What this task involves: Your answer should be every line of the records that contains the word "computer", copied as it stands.

(Stored items)
|---|
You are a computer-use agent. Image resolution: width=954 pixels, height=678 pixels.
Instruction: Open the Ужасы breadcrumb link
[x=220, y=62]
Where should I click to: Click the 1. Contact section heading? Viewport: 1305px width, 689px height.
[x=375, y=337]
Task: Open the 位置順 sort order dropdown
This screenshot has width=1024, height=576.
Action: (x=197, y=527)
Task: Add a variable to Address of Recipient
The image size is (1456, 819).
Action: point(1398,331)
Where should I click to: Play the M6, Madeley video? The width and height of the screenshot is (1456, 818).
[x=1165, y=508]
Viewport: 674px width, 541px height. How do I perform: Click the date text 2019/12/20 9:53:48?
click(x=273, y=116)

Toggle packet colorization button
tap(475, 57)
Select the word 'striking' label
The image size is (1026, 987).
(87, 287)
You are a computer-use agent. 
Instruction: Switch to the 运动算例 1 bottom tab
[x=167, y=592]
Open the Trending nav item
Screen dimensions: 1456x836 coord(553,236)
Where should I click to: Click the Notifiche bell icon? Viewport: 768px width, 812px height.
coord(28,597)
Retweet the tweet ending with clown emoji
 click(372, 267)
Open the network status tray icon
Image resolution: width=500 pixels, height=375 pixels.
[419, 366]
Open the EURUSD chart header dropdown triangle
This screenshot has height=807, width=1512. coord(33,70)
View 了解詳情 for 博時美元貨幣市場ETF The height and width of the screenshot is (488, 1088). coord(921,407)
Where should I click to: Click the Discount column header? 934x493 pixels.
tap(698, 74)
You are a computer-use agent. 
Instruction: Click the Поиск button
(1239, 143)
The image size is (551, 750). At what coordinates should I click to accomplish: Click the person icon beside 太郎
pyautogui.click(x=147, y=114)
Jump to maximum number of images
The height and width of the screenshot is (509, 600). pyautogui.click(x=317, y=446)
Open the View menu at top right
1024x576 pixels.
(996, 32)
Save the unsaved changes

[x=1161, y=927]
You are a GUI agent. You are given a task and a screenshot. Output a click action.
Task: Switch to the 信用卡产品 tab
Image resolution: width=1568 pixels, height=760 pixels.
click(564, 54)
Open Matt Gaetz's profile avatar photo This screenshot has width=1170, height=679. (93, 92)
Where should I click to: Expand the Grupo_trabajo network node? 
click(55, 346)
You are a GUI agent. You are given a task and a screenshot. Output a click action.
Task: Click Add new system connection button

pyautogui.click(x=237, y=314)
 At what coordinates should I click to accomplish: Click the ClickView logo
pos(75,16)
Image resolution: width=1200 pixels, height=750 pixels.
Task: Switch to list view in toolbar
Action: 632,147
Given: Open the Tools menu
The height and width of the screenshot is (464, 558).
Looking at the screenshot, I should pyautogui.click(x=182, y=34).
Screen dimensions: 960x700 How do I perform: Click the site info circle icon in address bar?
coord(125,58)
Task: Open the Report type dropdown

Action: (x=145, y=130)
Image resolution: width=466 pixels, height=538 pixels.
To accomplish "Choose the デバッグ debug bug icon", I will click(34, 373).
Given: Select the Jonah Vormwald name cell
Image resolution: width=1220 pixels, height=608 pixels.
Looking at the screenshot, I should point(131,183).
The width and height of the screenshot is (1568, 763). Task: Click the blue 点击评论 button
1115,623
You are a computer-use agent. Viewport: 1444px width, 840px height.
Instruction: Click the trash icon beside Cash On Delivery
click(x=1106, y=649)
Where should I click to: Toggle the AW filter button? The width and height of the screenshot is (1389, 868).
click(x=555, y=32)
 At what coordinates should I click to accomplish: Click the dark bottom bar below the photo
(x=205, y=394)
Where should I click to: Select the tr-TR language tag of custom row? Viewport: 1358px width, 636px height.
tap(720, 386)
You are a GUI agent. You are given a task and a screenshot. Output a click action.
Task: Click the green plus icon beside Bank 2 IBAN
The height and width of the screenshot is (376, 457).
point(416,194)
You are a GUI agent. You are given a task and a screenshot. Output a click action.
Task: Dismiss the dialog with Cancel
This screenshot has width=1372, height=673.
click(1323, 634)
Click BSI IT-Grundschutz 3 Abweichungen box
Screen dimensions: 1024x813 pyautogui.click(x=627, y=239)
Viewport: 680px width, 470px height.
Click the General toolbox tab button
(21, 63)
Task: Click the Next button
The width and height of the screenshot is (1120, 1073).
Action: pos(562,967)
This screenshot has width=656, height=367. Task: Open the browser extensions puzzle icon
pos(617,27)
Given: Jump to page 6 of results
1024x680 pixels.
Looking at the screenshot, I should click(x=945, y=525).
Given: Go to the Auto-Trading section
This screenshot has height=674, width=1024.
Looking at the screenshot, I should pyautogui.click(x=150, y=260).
|---|
Output below:
You are a computer-use agent. Image resolution: width=954 pixels, height=678 pixels.
You are a computer-use agent. 
You are a computer-use agent. 
You are a computer-use agent. Viewport: 1444px width, 840px height.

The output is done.